Monday, January 19, 2009

NO PRETENSE

(U.S. athletes Tommie Smith, center, and John Carlos, extend gloved hands skyward and stare downward in racial protest during the playing of the Star Spangled Banner after Smith received the gold and Carlos the bronze for the 200 meter run at the Olympics in Mexico City on Oct. 16, 1968. Australian silver medalist Peter Norman is at left.)

No pretense.

That's what I'm asking for this inauguration, and of you who have a chance to witness it in person tomorrow.

If you respect Barack Obama's message, the platform he ran on, the possibilities that are waiting for him and us, you will demonstrate that by respecting him AND by having the guts to disagree with his mistakes. (He does and will make mistakes.) Inviting Rick Warren to usher in this new era with prayer is an offensive mistake.


If you agree with the positions Rick Warren promotes about the role of women to be submissive to their husbands, his Johnny-come-lately recognition that AIDS exists with a position which favors abstinence and prayer over condoms and sex education, his refusal to accord human rights to lesbians and gays (including being instrumental in fundraising for the recent effort to remove marriage rights for lesbians and gays in California), his insistence that someone who does not believe in g*d should not be allowed to hold public office, his opposition to reproductive choice and equation of legal abortion to the Nazi Holocaust, his insistence that God puts government on earth to punish evildoers, his "nonegotiable, nondebatable" opposition to stem cell research, his disavowal of evolution, his refusal to take a public stand against torture, his contention that Jews, Muslims, Buddhists, Hindus and other non-Christians will "burn in hell", his request to followers that they emulate the mindless devotion of Hitler youth -- then you'll find no reason to object to his presence on the podium.
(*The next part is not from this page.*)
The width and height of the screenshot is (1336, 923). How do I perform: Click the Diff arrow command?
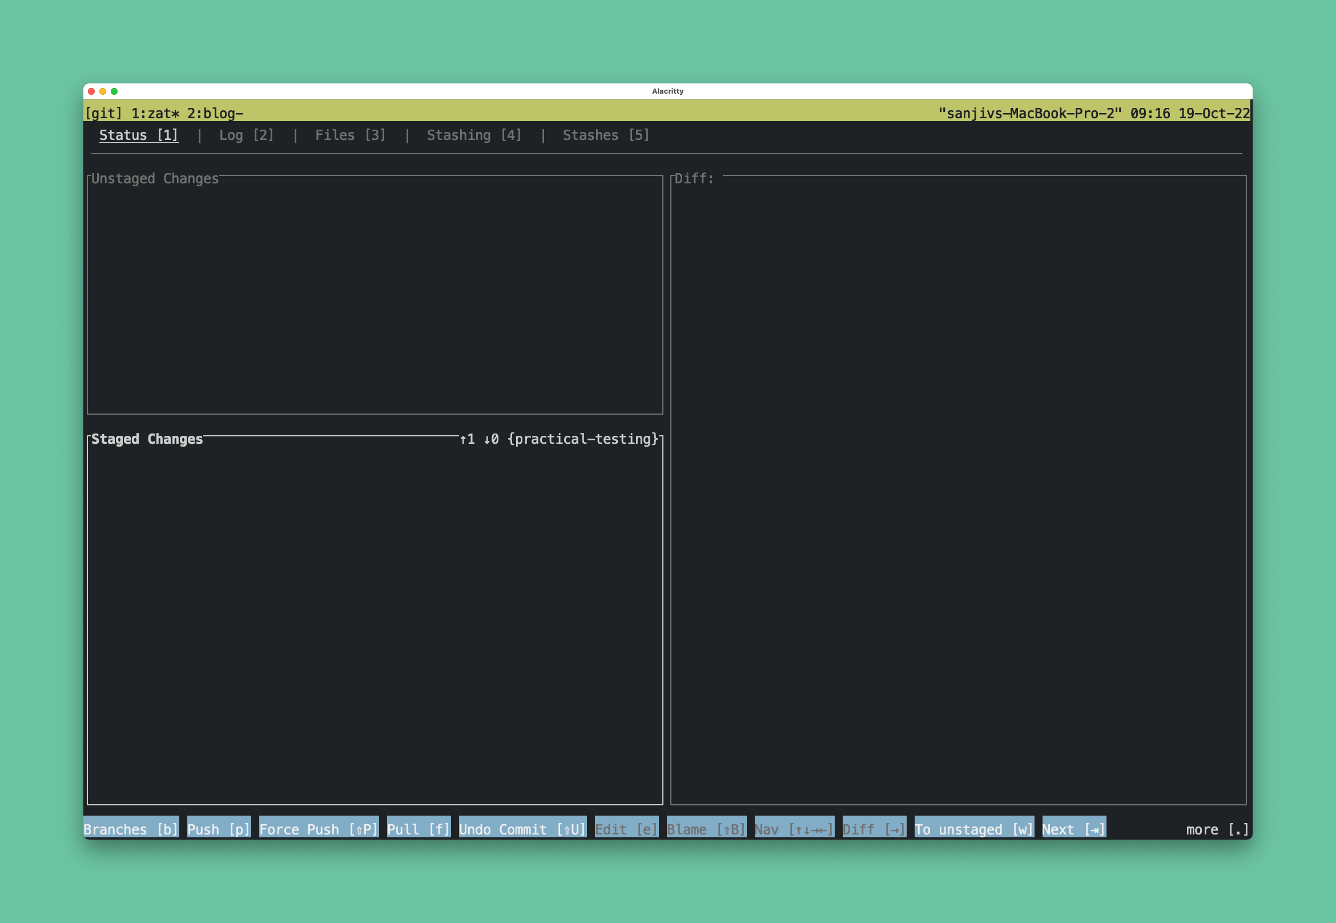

But if you agree with the man, you're not an advocate of progressive human rights, that's fairly clear.

If, on the other hand, you find his views repugnant, you should not pretend to allow him to speak for you (and us as a nation) in his address to g*d. Do not pretend to a respect you do not feel. You'll regret your silence, you know you will.

Here's where you make your chops as a feet-on-the-street activist, instead of a keyboard theorist. Stand up and turn you back on the man when he starts to speak. If you believe in prayer, do your own, out loud and with honest feeling. If you don't believe in prayer, sing "America the Beautiful", which was written by a LESBIAN. (Except if it was me, I'd replace every other "brotherhood" with "sisterhood".)

I booed Tommy Thompson at the Kennedy Center when he came to speak to an international gathering of disabled artists. It made some heads explode, but he heard it, others heard it, and who knows how far those ripples have traveled.

And you won't be alone. There's a Turn Your Back on Rick Warren Campaign well underway. (I wonder if its inception was my original post on this issue here.)

I'm all for forgiveness. I live by forgiveness. But since being given this honor, this reward for past hateful behavior, Rick Warren has not sought our forgiveness nor has he sought reconciliation. He's scrubbed some of past (and no doubt future) hate-based views from his website. He's raised money for his anti-liberation work by parading his selection around as proof that the conservative message of convert or die is working. He has Not Changed. And when people resist growth, you can have patience but you don't give them respect for persistent shitty choices.

No pretense. Not on this day.




{And, just to prove the point that Obama could have chosen from a vast number of religious leaders who DO live/preach genuine liberation messages, check out Reverend Al Sharpton's keynote speech at the Human Rights Ecumenical Service held at Atlanta's Tabernacle Baptist Church to welcome the Atlanta-based Alliance of Affirming Faith-Based Organizations.}

[Cross-posted at Group News Blog.]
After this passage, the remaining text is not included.